Researchers at McGill University in Montreal, Canada conducted an experiment with maple syrup and antibiotics to determine whether there might be any interaction. Why were they interested in maple syrup in the first place? This plant juice contains phenols, compounds known to have antiseptic and antioxidant properties (they occur in many other foods too). As published in the academic journal Applied and Environmental Microbiology, the researchers found that an extract prepared from maple syrup fought the bacteria responsible for urinary tract infections to some extent by itself (as did an antibiotic), but that the combination of maple syrup extract plus the antibiotic worked much better than either alone. Great news, especially for anyone familiar with the excruciating pain of a UTI.
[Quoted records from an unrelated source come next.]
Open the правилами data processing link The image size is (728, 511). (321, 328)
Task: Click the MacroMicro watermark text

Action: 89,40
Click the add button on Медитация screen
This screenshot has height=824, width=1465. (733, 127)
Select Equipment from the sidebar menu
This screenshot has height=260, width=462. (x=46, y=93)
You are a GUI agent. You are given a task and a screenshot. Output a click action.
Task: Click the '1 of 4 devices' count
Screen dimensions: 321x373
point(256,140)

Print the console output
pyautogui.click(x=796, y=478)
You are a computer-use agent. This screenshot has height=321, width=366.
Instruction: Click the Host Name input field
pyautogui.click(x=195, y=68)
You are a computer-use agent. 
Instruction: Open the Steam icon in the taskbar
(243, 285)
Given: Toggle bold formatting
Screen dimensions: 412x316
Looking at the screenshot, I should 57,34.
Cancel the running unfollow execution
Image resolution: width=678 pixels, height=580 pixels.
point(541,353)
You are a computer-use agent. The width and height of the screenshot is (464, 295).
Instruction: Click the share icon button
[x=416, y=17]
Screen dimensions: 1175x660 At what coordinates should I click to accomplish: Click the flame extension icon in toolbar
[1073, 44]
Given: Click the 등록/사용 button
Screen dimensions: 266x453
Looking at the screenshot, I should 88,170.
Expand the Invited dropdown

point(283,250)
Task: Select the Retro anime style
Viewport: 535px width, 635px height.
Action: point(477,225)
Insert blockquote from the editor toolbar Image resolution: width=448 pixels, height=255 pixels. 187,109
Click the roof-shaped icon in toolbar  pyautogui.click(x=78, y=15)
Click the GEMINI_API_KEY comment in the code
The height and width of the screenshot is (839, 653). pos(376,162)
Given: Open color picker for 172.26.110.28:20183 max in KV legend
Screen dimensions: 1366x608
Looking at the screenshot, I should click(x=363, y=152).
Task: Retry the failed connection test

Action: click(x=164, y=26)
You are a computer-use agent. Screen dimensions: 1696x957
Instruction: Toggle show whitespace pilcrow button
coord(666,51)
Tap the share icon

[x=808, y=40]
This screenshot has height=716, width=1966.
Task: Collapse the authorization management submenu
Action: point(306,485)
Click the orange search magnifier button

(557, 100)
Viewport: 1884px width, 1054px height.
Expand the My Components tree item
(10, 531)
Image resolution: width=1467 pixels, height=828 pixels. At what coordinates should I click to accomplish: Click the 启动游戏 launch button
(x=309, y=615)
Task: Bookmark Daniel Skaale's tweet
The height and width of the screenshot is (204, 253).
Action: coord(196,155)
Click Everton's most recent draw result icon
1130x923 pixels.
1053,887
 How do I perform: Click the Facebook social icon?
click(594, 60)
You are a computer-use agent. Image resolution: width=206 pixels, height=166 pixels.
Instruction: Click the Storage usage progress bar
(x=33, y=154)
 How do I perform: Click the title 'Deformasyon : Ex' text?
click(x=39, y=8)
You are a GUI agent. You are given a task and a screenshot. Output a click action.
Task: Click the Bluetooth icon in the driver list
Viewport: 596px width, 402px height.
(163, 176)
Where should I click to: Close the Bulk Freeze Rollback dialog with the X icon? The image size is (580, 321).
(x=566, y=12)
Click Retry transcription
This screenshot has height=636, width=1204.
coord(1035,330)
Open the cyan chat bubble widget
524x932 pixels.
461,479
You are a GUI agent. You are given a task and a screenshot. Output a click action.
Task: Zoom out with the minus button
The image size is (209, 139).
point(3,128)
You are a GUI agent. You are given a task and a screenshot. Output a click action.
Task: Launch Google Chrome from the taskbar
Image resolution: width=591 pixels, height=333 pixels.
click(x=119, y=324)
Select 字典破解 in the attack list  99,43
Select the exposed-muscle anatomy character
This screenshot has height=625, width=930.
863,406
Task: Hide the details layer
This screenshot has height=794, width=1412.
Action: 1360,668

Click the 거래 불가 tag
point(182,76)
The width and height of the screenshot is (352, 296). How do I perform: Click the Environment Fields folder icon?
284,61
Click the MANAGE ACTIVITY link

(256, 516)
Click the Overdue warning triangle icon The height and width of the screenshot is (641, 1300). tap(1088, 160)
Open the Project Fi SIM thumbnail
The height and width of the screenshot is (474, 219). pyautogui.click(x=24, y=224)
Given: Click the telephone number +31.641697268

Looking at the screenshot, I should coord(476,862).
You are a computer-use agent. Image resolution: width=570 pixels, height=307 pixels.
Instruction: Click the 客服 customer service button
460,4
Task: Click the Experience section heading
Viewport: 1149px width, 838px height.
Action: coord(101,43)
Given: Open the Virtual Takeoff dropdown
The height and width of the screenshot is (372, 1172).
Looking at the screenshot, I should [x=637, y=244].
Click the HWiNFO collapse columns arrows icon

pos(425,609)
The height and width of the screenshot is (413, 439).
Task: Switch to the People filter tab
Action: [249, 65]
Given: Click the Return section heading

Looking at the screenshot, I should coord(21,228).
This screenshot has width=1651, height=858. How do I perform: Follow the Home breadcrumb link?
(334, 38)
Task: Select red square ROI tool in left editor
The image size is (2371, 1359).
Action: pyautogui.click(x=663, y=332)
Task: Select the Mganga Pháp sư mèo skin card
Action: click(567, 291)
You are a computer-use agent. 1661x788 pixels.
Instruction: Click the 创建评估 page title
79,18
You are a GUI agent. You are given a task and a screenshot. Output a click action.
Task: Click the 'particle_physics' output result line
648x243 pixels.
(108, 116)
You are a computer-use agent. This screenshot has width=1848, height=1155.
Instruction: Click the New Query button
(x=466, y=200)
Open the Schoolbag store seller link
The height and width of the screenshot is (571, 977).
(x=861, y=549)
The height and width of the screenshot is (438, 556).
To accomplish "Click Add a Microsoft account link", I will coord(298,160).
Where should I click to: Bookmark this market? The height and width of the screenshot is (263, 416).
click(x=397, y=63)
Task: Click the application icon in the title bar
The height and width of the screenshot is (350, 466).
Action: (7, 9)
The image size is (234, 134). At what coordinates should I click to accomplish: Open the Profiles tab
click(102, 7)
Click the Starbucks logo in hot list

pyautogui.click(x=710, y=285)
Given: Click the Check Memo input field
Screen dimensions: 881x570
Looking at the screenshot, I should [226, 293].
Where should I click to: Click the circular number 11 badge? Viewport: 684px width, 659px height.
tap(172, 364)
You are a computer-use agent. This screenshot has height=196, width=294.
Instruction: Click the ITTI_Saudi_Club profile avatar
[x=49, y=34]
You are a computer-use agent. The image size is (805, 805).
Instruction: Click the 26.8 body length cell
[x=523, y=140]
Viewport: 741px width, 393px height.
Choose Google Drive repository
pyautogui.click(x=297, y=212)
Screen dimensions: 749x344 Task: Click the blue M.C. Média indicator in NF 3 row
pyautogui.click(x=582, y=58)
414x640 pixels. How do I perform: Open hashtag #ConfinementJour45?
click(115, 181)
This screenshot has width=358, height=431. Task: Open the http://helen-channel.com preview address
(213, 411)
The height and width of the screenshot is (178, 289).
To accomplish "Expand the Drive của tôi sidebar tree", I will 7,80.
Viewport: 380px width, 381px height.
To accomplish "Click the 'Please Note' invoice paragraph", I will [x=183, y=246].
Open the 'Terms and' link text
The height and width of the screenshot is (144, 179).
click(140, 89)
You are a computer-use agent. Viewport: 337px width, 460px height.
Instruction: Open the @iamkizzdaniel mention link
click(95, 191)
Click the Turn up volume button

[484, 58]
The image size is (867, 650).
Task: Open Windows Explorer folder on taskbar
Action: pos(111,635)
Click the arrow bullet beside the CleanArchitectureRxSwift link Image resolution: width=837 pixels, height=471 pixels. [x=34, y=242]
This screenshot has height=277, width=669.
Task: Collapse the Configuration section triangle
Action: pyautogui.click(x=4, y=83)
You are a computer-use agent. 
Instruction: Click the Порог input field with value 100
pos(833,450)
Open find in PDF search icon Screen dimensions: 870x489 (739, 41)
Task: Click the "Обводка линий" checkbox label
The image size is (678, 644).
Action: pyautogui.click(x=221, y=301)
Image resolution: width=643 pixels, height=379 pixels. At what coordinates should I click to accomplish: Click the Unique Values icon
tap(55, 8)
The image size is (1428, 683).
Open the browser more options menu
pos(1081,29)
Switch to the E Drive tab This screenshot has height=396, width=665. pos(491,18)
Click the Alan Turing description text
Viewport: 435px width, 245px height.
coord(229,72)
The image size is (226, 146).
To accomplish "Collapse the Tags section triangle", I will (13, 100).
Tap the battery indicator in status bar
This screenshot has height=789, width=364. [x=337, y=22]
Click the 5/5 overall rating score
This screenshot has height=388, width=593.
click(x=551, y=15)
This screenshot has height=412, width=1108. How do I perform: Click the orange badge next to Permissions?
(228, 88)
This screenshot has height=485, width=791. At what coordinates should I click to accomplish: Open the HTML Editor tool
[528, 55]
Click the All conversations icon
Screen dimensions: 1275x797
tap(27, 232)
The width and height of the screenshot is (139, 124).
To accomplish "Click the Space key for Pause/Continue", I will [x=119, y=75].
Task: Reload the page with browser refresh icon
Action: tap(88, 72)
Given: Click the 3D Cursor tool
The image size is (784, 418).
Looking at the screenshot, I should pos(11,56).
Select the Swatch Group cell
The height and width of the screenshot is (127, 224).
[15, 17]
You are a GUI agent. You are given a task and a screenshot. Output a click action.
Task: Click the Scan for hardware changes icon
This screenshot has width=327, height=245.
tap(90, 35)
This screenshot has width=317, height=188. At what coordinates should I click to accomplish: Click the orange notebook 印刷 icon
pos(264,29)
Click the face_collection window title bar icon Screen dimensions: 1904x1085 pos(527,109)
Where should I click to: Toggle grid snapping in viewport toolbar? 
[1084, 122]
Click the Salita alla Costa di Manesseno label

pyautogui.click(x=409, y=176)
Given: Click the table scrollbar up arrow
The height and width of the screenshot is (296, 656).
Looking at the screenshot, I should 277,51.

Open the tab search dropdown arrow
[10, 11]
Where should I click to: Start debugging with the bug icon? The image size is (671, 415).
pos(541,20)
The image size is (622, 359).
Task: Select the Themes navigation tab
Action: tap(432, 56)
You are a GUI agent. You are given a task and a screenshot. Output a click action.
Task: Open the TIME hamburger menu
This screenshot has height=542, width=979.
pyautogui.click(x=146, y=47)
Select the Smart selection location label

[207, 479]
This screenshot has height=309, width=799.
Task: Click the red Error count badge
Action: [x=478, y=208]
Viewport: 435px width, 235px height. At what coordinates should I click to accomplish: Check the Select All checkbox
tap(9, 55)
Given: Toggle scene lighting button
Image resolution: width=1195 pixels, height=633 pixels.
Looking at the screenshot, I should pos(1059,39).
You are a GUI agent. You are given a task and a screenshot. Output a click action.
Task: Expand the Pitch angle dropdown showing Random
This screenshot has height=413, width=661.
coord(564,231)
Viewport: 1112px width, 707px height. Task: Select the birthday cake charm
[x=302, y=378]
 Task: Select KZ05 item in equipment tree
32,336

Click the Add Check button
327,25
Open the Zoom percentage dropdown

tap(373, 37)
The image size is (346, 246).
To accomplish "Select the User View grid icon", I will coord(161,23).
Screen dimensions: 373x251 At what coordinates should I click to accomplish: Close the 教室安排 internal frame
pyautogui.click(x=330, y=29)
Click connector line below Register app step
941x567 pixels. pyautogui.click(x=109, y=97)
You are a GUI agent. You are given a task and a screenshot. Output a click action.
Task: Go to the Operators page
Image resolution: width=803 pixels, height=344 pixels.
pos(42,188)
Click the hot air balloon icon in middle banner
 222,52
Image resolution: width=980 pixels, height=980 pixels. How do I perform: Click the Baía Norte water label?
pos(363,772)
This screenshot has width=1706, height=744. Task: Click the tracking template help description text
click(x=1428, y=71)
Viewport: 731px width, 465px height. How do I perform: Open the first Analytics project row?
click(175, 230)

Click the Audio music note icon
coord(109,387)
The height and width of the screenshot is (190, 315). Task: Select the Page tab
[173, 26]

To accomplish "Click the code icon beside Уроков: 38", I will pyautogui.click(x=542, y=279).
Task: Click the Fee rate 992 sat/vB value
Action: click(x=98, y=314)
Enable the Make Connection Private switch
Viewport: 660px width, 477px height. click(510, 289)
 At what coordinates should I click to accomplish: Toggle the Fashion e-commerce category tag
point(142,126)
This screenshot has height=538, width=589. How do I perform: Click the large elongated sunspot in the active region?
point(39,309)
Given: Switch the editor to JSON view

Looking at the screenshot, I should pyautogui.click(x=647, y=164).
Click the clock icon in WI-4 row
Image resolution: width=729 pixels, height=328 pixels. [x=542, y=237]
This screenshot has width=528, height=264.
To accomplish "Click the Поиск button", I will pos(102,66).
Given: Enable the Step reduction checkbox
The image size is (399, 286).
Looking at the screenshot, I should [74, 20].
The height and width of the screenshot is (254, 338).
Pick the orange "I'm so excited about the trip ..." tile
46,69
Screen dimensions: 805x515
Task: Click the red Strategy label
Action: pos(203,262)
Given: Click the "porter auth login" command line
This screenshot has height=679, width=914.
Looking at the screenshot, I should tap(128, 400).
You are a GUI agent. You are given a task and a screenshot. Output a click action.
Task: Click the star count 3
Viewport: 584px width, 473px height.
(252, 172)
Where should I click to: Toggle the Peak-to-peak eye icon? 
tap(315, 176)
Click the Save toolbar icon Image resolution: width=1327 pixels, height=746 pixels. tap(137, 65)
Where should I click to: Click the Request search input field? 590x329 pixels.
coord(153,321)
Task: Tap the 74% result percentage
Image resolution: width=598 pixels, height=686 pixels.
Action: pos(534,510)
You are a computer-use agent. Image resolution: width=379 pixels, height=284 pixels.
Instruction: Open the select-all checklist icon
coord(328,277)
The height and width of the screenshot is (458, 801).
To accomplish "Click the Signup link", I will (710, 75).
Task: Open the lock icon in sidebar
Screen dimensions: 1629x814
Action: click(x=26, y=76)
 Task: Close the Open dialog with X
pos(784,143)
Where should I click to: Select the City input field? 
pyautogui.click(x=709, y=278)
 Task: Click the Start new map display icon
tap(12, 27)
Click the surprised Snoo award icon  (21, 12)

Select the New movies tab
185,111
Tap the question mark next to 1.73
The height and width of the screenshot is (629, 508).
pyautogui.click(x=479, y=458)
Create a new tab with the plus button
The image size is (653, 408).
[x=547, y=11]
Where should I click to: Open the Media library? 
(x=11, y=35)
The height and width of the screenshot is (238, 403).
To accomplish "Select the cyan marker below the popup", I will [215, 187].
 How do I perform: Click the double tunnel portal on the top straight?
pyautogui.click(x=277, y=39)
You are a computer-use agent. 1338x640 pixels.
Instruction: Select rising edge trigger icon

Basically the maple syrup extract helps to make bacteria more porous to antibiotics flooding into their cells, and less effective at fighting off the antibiotic once it's inside (both physically and epigenetically). A few caveats, though: the maple syrup extract was fighting bacteria in a lab dish, not in a woman, so the results in humans remain to be seen.
Additionally, maple syrup in its natural form (not as an extract) contains so much sugar that it might do as much harm as good — there's some evidence that sugar consumption may suppress your immune system. Finally, just because our antibiotics situation might be looking a little less bleak due to research like this, that's no reason to go taking antibiotics (or having sex) irresponsibly now. The history of humanity is a history of our war against dangerous germs, and it's too soon to see who will be the ultimate victor yet.